Buradasınız
Alışmak ve Kurbağanın Kaderi
Pendik’ten bir işçi

Anne ve babamız didinirler bizleri iyi şartlarda büyütebilmek için. Zorlu koşullarda hayata tutunmaya çalışmak, didinip durmak, uzun saatler boyunca üç kuruşa ter dökmek normalleşmiştir onların gözünde. “Dünya hali” der geçerler. Sonra sıra bize gelir. Ebeveynlerimiz, okulumuz, etrafımızdaki insanlar, televizyonumuz, mahallemiz, şehrimiz bizlere bir şekil verir. Etrafımızda cereyan eden, gözümüzü açtığımızdan beri var olan şeylere alışırız, normal görürüz. Peki, alışılmış olan, “normal” olan şeyler, her zaman doğru olan, olması gereken, değişmez şeyler midir?
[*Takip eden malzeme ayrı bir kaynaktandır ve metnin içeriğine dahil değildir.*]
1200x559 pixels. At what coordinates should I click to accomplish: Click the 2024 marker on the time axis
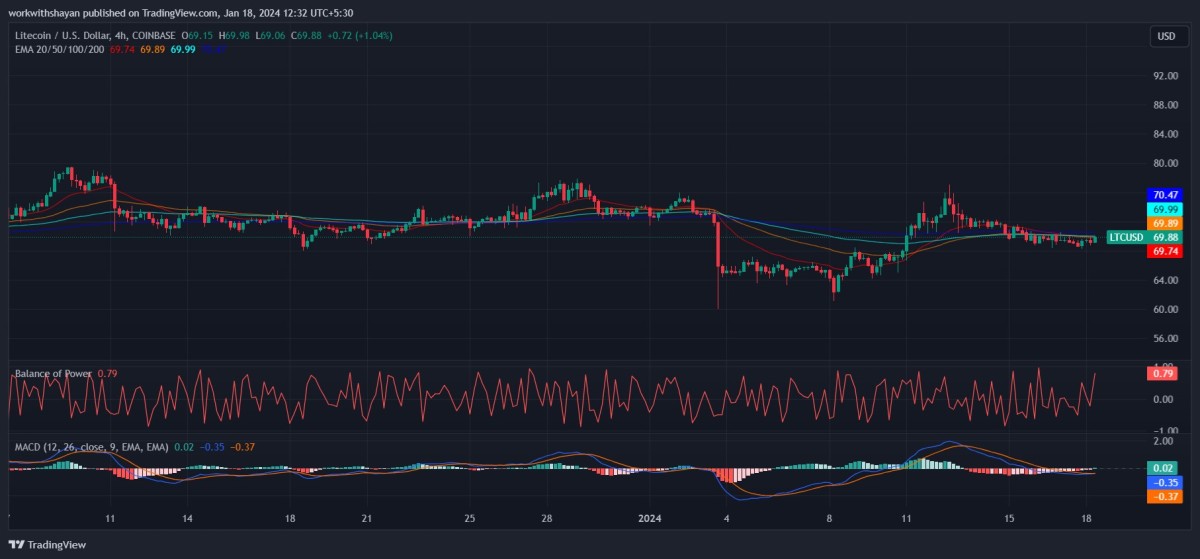(649, 520)
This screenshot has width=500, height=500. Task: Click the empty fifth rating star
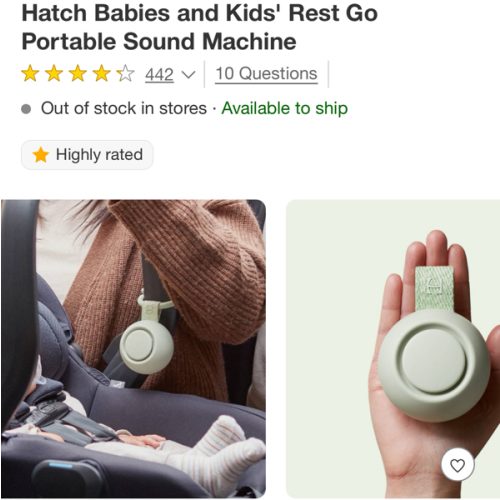tap(125, 73)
Sabah gün doğmadan işe gitmek üzere yola koyulmak, 3 vardiya çalışmak, 8-10 saat çalıştıktan sonra fazla mesaiye kalmak, hastanelerde saatlerce sıra beklemek, balık istifi yolculuk etmek, iş bulmak için kıyasıya bir yarış ve rekabet içine girmek, iş cinayetleri, açlık, yoksulluk, milyonlarca işsiz… Bunlar her zaman etrafımızda gördüğümüz ve artık kanıksadığımız şeyler. Ömrümüzün yarısı fabrikalarda, makine başlarında geçiyor. Çalışıyor, gece gündüz hiç durmadan üretiyoruz. Patronların zenginliğine zenginlik katarken; bizler yoksulluğun diplerine doğru yol alıyor ya da en iyi ihtimalle yerimizde sayıyoruz. Peki, tüm zenginlikleri var eden bizler, neden yoksulluk içinde yaşarız? Güzelliği var ederken payımıza neden çirkinlikler, hastalıklar, zorluklar düşer? Neden bize reva görülen bu zorlu yaşamı “normal” görürüz?
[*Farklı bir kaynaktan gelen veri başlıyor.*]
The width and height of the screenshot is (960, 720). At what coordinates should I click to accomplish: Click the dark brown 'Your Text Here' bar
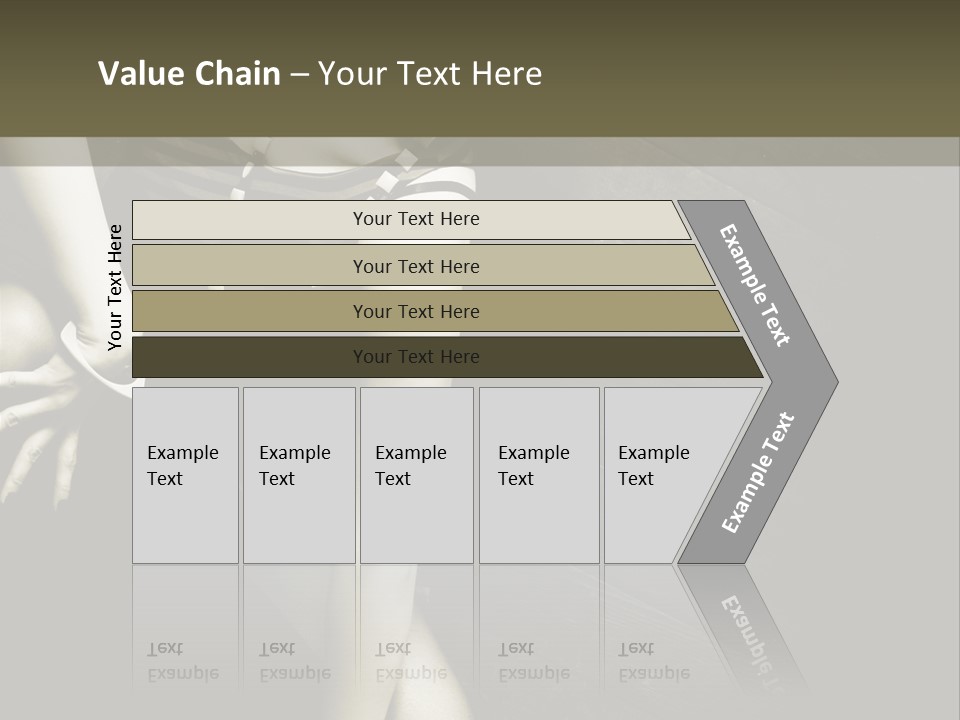448,357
Bir kurbağayı alarak çok sıcak ya da kaynar suya attığımız zaman kurbağa bu değişime tepki verir. Bir sıçrayışta suyun dışına çıkarak kendini kurtarır. Ama aynı kurbağayı alıp soğuk suyun içine koyarsak ve suyu yavaş yavaş ısıtırsak o kurbağa sıcaklığa alıştığı için fark etmeden haşlanır ve ölür. İşte sömürü düzeninin efendilerinin bize yaptıkları tam da budur.
Devletin tepesinde egemenler, işyerlerimizde patronlar sıklıkla mevcut durumun değişmez olduğunu söylerler. İşçilerden kendilerine verileni kabul etmelerini, seslerini çıkarmamalarını, şükretmelerini isterler. Şunu çok iyi bilirler ki, bizler bir araya gelip, alıştırıldığımız onca şeyi sorgulamaya başladığımızda konforları, sömürü düzenleri tehlikeye girecektir. Bundan dolayı bıkıp usanmadan bizleri her türlü yöntemi kullanarak uyutmaya çalışırlar. Ellerindeki medya aracıyla bizi yalan ve çarpıtma bombardımanına tutmaktan bir an olsun geri durmazlar.
Mesela asgari ücret belirlenmeden önce TV’lerde, ülkede kriz falan olmadığı, dış güçlerin ekonomik saldırılarını başarıyla püskürttüğümüz anlatılıyordu. Pek çoğumuz kriz olmadığına, hayat pahalılığının bir grup fırsatçının, stokçunun işi olduğuna inandık. Bu söylemlere alıştık, hatta hak verdik. Ama asgari ücretin belirleneceği günler yaklaştıkça siyasi iktidardakilerden ve patronlardan “kriz koşulları malum, fedakârlık etmeliyiz, aynı gemideyiz” gibi sözler duyar olduk. Bu sefer buna inandırıldık. Krizi fırsata çevirmek isteyen patronlar; “ülkenin haline bakın, ona göre zam isteyin” dediler. “Asgari ücret ne kadar olmalı?” diye sorulduğunda çok sayıda işçi “2000 bin lirayı öp başına koy” demeye başladı. Hâlbuki bu, açlık sınırının altında bir rakamdı. Geçen senenin alım gücünü korumak için bile daha fazla zam yapılması gerekiyordu. Ama işçileri “makul” rakamın bu olduğuna inandırmayı başardılar. Yoksulluğa, aza kanaat etmeye alışmışız nasıl olsa! Peki, işçilerin böyle düşünmesi normal mi?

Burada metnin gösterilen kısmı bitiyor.